Patriot Rock, site of the Colonial lines in the Battle of Setauket in the American Revolution

The 19th century artist William Sydney Mount came from Setauket, and would return back frequently to paint there, claiming it had the best light anywhere. The light is still there on Setauket Village Green, one of the best preserved greens to be found in New York.

The Setaukets refer to the villages of Setauket and East Setauket, the boundary of which is said to be instinctive rather than based on any actual formal delineation. Both villages are part of the township of Brookhaven, which really only makes things more confusing. And the Setaukets are also part of the Three Villages, along with neighboring Stony Brook and Old Field. Others include parts of Port Jefferson and Head of the Harbor in there as well.
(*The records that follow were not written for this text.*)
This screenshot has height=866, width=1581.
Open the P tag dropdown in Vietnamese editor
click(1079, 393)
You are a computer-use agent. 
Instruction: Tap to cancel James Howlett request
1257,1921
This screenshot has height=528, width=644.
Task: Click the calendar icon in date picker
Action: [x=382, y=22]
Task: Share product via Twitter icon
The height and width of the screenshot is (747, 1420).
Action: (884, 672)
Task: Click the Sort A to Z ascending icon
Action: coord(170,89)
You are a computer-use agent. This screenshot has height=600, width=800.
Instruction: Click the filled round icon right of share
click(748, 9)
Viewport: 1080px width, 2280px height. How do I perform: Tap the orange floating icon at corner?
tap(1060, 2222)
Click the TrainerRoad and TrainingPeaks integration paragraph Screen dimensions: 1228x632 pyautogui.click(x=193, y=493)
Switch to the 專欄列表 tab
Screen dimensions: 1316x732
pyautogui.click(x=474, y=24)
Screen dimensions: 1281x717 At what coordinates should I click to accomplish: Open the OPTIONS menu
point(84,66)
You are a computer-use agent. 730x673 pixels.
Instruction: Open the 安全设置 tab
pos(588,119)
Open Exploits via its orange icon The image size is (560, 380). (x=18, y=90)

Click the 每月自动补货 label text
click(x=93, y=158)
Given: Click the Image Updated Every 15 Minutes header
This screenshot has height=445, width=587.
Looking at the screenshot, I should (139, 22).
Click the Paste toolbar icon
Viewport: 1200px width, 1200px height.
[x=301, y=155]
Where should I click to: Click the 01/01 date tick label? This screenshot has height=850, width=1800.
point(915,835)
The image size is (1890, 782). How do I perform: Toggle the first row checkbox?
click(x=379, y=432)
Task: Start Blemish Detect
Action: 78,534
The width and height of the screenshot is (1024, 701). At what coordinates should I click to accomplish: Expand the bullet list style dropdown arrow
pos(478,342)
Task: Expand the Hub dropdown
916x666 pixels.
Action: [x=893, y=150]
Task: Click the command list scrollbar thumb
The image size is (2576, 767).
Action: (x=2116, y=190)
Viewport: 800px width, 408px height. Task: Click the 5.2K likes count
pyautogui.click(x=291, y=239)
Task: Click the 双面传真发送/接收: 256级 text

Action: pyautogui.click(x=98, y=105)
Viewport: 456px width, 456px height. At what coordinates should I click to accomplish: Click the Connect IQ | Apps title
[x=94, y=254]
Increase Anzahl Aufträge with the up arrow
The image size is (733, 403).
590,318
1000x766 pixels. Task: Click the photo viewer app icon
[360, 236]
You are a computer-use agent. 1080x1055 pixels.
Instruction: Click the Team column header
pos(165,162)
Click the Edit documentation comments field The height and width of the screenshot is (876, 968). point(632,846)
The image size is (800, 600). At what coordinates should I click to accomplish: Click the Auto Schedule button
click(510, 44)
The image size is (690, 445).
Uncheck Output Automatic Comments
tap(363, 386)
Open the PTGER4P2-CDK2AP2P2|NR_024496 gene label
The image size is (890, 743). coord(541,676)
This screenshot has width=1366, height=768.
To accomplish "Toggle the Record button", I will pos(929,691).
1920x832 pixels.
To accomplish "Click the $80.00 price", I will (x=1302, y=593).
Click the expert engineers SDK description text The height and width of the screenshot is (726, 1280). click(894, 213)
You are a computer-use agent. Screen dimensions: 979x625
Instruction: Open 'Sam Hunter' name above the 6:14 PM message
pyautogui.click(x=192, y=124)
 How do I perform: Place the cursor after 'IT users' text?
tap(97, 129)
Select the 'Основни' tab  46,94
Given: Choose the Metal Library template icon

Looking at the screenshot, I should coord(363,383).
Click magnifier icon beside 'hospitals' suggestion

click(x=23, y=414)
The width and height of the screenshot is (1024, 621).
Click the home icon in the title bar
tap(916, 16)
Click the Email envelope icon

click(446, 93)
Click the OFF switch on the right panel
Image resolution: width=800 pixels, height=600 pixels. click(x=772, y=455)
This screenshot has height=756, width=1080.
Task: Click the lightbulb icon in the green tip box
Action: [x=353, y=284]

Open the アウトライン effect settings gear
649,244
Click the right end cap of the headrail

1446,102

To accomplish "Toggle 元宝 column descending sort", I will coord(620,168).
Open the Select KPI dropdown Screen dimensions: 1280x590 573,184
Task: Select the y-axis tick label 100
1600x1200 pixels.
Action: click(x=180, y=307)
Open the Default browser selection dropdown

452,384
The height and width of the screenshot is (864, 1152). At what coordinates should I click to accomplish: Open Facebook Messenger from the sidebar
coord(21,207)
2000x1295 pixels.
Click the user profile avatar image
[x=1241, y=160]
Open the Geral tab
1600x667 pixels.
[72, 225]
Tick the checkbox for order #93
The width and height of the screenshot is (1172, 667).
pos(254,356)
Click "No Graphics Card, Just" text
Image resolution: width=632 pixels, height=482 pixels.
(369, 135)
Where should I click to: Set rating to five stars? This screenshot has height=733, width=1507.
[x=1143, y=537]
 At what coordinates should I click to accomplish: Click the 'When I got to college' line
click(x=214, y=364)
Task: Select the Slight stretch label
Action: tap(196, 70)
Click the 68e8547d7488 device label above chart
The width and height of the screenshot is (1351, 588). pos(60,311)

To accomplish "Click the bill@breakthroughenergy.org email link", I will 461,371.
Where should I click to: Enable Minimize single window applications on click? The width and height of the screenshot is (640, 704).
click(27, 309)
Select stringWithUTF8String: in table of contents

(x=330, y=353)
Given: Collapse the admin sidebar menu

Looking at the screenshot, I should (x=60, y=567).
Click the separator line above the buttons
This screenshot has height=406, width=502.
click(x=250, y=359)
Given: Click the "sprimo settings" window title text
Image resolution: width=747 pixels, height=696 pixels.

But for our purposes today, Setauket refers to the village of Setauket, and in particular, the Setauket village green.

It’s only natural that the Setaukets would be a center for loyalist activity in the American Revolution. When Setauket was first settled, the pilgrims and early settlers which came with them had only been in this country for about 20 years, and were already starting to branch out towards the south. The Dutch, who actually had representatives on Manhattan island for close to a decade before the pilgrims landed, were pushing east across Long Island. With the Dutch entrenched in Manhattan, the English moved onto Long Island from the east and settled to the west. So the early inhabitants of the Setaukets would be firmly British.

The first white settlers arrived in Setauket in the middle of the seventeenth century. They came from New England which meant a strong religious life, and indeed, one of the first mentions of the town comes from a journal in 1647, noting that the writer had attended a Quaker meeting there.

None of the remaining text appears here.